Give your agents the ability to browse the web, fill forms, take screenshots, and interact with web applications.

Superagent agents can control a full web browser to perform tasks that require interacting with websites. An agent can navigate to pages, click buttons, fill out forms, extract data, take screenshots, and run JavaScript -- all while you watch in real time through the browser panel in the Superagent UI.

What Browser Use Enables

With browser access, your agents can:

Navigate the web -- open URLs, follow links, search engines, and browse multi-page workflows.
Interact with web apps -- click buttons, fill forms, select dropdowns, upload files, and submit data.
Extract information -- read page content through accessibility snapshots, take screenshots, and run JavaScript to pull structured data.
Handle multi-step flows -- complete checkout processes, fill multi-page forms, and navigate authenticated dashboards.
Request your help when needed -- pause and ask you to log in, solve a CAPTCHA, or complete a 2FA challenge, then resume automatically.

The Three Browser Options

Superagent offers three browser hosts. You choose which one to use in Settings > Browser.

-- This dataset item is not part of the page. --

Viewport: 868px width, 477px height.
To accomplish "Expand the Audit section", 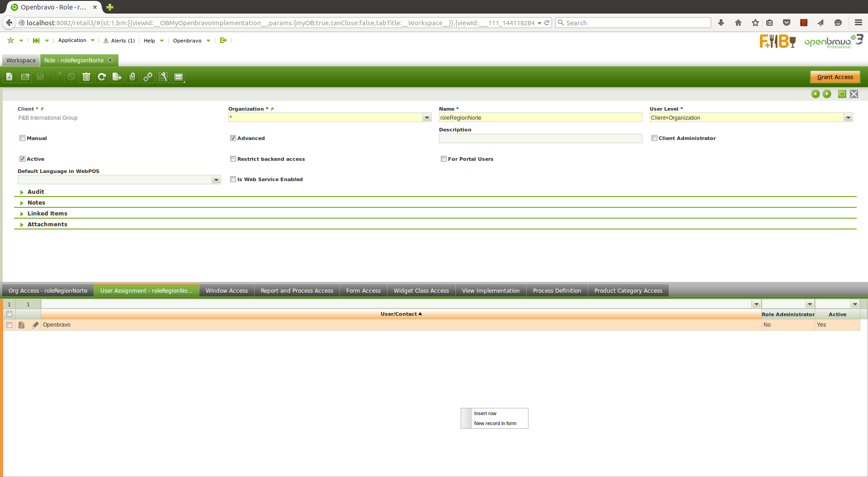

Browser Host	Description	Best For
Built-in Browser	A headless Chromium browser that runs inside the agent's container. Works out of the box with zero configuration.	Quick tasks, web scraping, form automation, testing.
Google Chrome	Connects to your local Chrome installation and can use your existing profiles, cookies, and logged-in sessions.	Tasks that need access to your authenticated accounts without re-logging in.
Browserbase	A cloud browser service that runs sessions on remote infrastructure with anti-detection and proxy support.	Scalable automation, avoiding IP blocks, stealth browsing.

The default is the built-in browser. You can change the browser host at any time, and the change applies to all new browser sessions.

When to Use Browser Automation

Browser automation is useful when your agent needs to interact with a website that does not offer an API, or when the task is inherently visual. Common scenarios include:

Researching information across multiple websites.
Filling out web forms on behalf of a user.
Monitoring a web page for changes.
Extracting data from sites that only render content in a browser.
Testing a web application's user interface.
Navigating internal tools that require authentication.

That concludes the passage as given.